## YOUR TASK
An exact copy of the data is needed, one that excludes all pictures.

Start of SOURCE DATA

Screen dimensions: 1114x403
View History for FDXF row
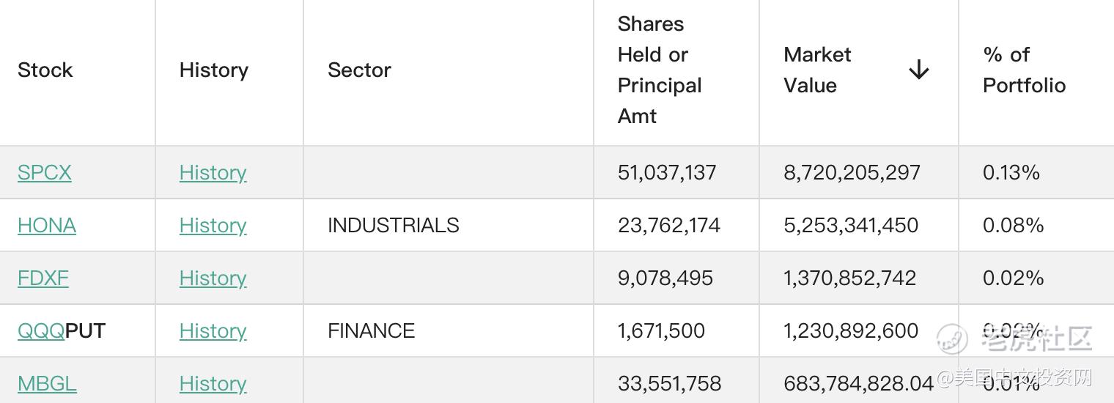(x=213, y=278)
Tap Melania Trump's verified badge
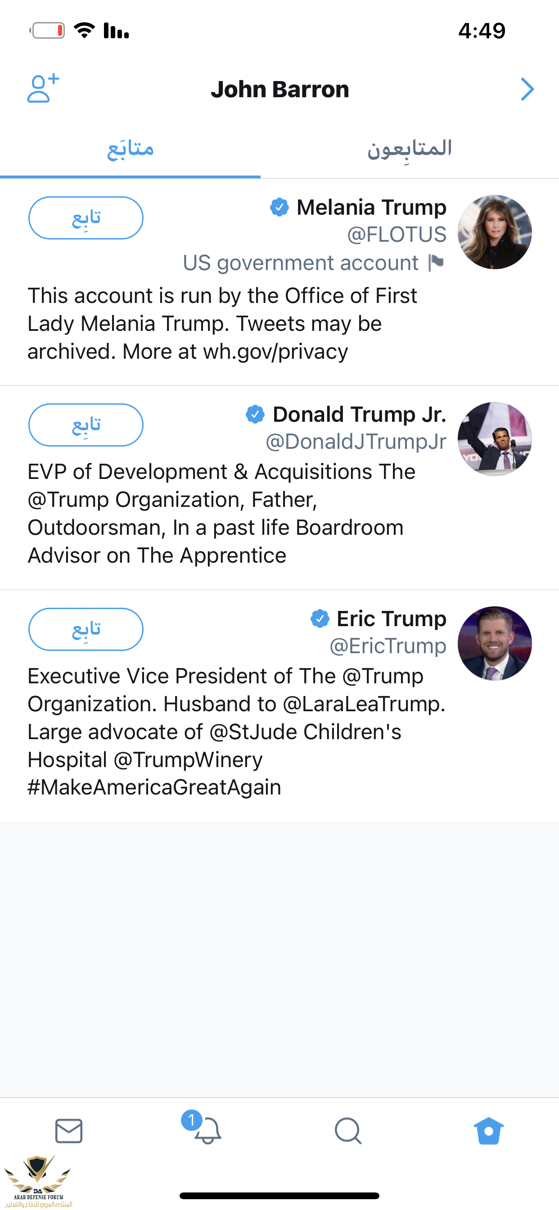Image resolution: width=559 pixels, height=1210 pixels. [x=280, y=207]
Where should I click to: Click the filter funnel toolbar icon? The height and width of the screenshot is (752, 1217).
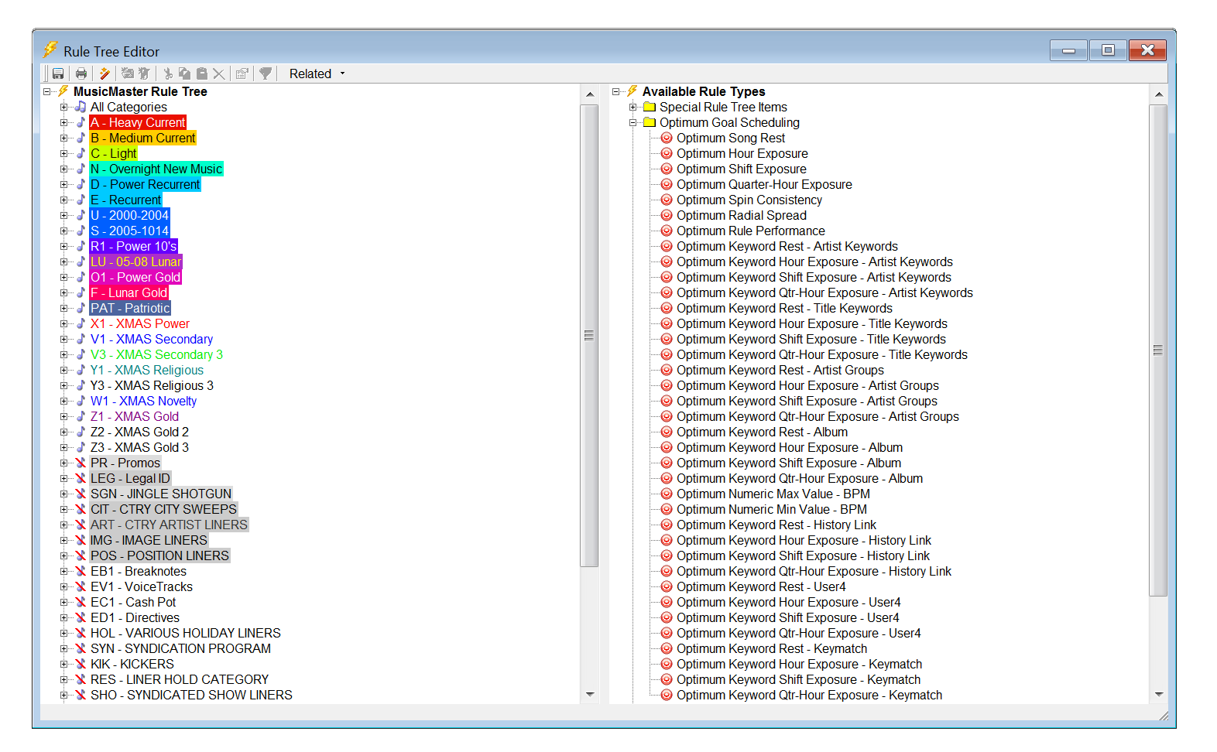tap(266, 73)
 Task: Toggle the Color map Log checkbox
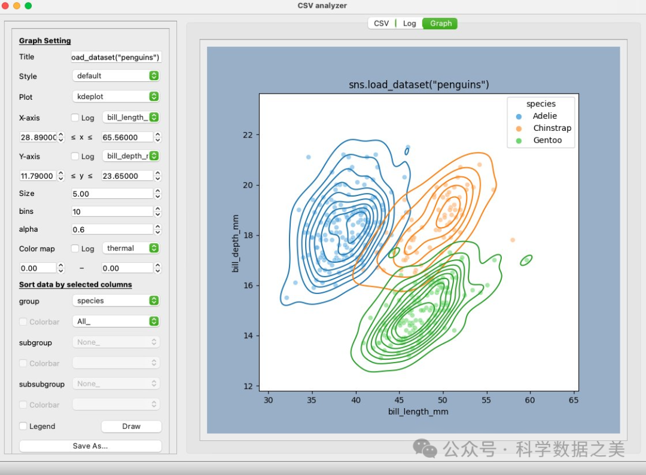75,249
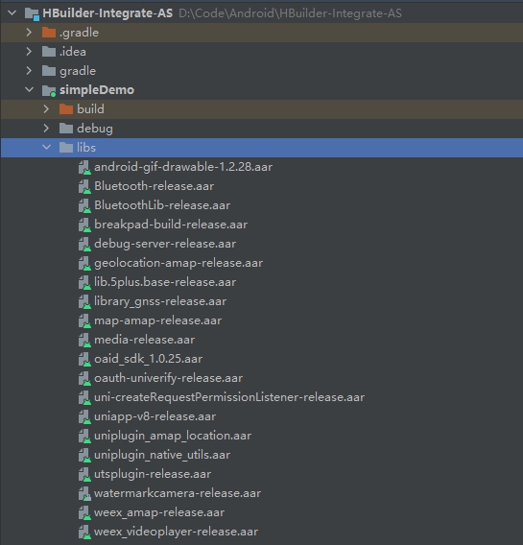Select oaid_sdk_1.0.25.aar file
This screenshot has height=545, width=523.
click(x=148, y=359)
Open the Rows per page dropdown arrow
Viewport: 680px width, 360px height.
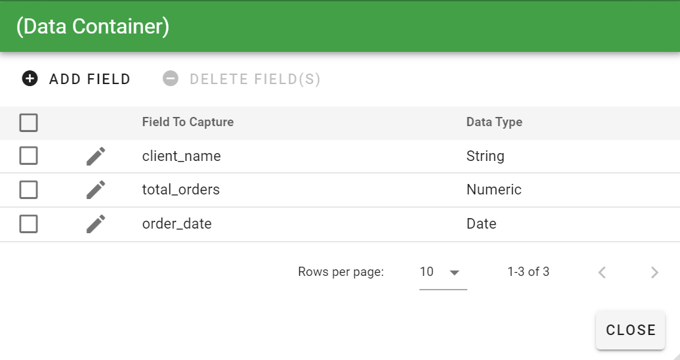[x=454, y=273]
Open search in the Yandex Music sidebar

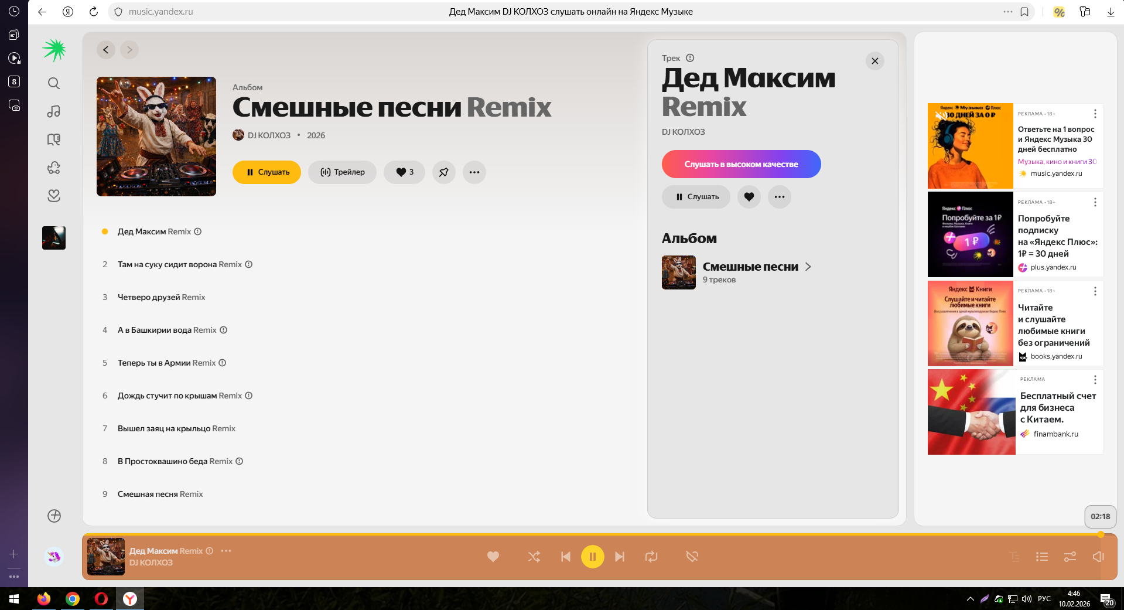click(54, 83)
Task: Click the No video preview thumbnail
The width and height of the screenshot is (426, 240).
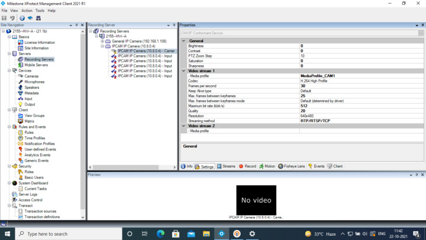Action: coord(256,200)
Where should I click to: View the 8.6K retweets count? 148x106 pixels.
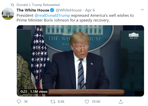point(61,102)
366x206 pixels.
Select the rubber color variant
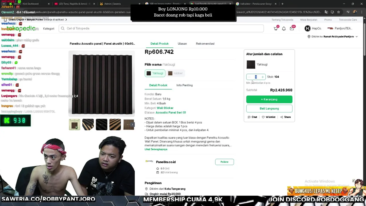click(175, 73)
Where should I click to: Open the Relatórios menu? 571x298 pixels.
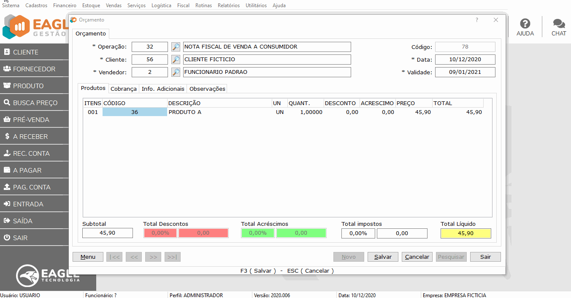pyautogui.click(x=228, y=5)
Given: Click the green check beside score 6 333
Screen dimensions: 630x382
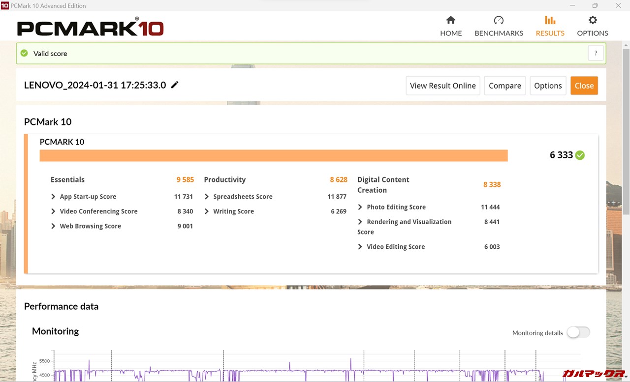Looking at the screenshot, I should pos(580,155).
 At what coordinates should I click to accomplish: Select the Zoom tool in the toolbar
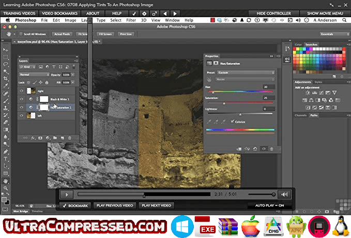click(x=6, y=188)
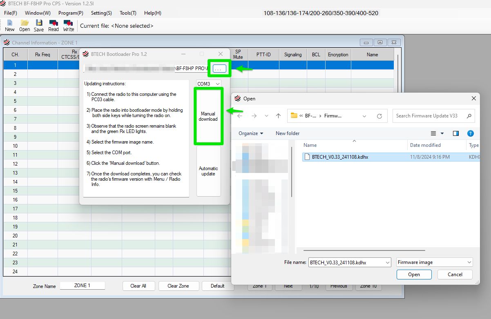Image resolution: width=491 pixels, height=319 pixels.
Task: Toggle the preview pane button
Action: (456, 133)
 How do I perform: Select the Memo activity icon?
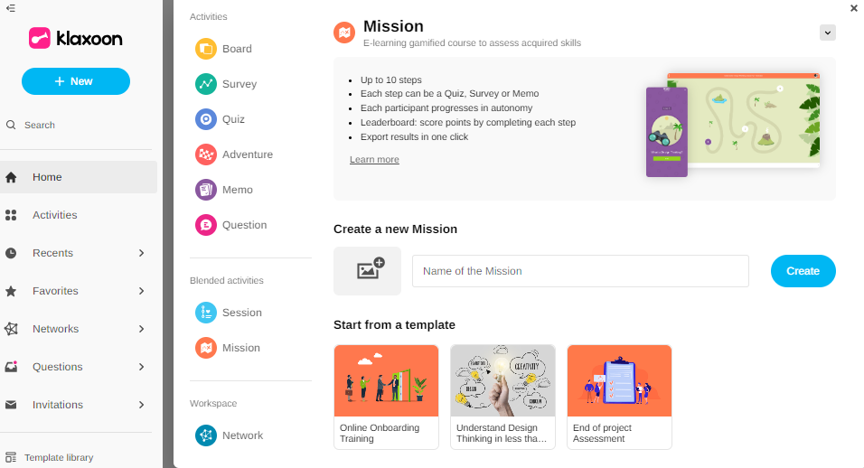pyautogui.click(x=206, y=190)
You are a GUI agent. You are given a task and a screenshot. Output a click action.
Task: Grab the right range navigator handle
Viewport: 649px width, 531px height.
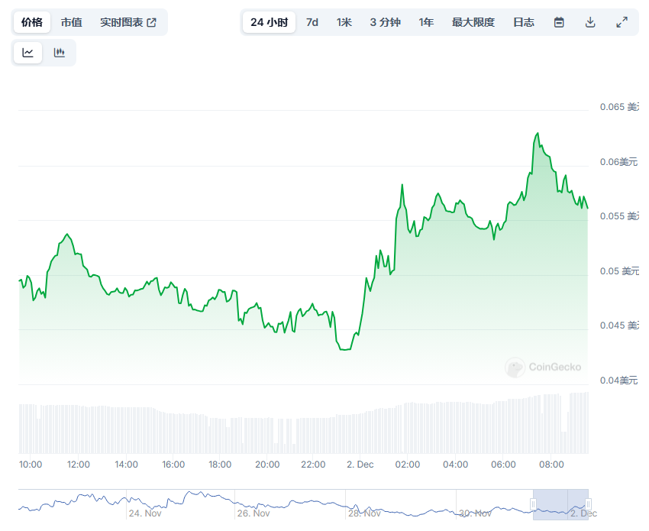pos(588,503)
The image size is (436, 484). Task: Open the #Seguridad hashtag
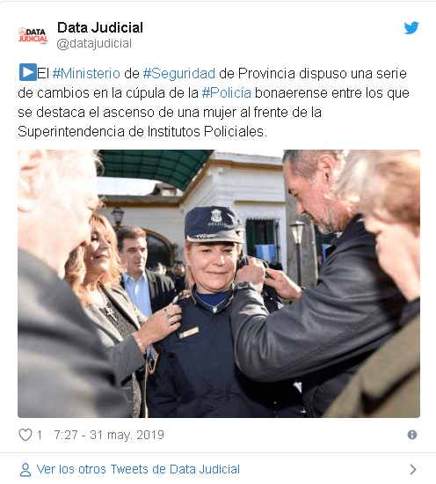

End of SOURCE DATA

## TASK SOLUTION
Screen dimensions: 1114x403
View History for FDXF row
(x=213, y=278)
Tap Melania Trump's verified badge
Image resolution: width=559 pixels, height=1210 pixels. [x=280, y=207]
Where should I click to: Click the filter funnel toolbar icon? The height and width of the screenshot is (752, 1217).
tap(266, 73)
 Task: Toggle the Color map Log checkbox
75,249
Select oaid_sdk_1.0.25.aar file
This screenshot has height=545, width=523.
click(x=148, y=359)
Open the Rows per page dropdown arrow
Viewport: 680px width, 360px height.
[x=454, y=273]
Open search in the Yandex Music sidebar

click(54, 83)
Task: Click the No video preview thumbnail
The width and height of the screenshot is (426, 240).
Action: coord(256,200)
Where should I click to: View the 8.6K retweets count? 148x106 pixels.
point(61,102)
366x206 pixels.
Select the rubber color variant
click(175, 73)
Where should I click to: Open the Relatórios menu? 571x298 pixels.
pyautogui.click(x=228, y=5)
Given: Click the green check beside score 6 333
Screen dimensions: 630x382
Looking at the screenshot, I should pos(580,155).
 At what coordinates should I click to accomplish: Select the Zoom tool in the toolbar
click(x=6, y=188)
Image resolution: width=491 pixels, height=319 pixels.
Task: Toggle the preview pane button
Action: (456, 133)
 How do I perform: Select the Memo activity icon?
pyautogui.click(x=206, y=190)
You are a GUI agent. You are given a task and a screenshot. Output a click action.
Task: Grab the right range navigator handle
Viewport: 649px width, 531px height.
pos(588,503)
The image size is (436, 484). Task: Open the #Seguridad hashtag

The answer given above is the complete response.